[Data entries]
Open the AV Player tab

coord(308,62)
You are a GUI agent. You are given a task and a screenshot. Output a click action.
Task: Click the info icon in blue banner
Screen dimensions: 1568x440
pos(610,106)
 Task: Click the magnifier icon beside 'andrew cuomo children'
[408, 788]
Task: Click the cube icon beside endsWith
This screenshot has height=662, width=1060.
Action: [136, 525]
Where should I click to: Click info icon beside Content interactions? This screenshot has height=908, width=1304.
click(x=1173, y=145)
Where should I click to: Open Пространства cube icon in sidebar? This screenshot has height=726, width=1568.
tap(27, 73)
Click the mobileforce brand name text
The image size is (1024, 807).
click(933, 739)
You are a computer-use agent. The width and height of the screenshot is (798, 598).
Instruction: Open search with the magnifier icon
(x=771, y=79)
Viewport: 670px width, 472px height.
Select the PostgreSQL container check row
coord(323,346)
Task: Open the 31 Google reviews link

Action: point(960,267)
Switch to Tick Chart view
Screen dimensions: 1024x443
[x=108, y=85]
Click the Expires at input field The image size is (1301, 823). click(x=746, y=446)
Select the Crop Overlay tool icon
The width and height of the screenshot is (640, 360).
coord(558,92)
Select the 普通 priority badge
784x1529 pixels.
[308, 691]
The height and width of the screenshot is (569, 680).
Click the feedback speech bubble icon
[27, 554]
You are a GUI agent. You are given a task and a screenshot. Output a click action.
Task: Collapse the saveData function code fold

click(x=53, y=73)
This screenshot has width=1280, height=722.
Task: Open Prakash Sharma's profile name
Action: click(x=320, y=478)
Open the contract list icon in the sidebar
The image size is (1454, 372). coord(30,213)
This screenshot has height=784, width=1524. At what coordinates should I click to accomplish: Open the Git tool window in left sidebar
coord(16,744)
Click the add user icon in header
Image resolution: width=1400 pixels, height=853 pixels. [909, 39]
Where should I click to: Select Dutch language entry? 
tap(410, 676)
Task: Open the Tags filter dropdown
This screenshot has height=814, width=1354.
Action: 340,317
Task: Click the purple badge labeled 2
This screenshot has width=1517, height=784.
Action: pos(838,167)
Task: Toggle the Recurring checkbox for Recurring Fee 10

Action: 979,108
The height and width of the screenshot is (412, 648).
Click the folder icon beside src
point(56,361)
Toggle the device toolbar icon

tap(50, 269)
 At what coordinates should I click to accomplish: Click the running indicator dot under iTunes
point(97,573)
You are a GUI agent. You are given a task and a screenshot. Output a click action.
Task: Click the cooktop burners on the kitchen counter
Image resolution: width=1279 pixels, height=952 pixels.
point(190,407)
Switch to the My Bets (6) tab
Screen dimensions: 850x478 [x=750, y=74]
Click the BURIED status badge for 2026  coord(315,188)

◆ Directions
Lines holding the string "badge" in the records: how many are there? Give only the number.

◆ Answer below
3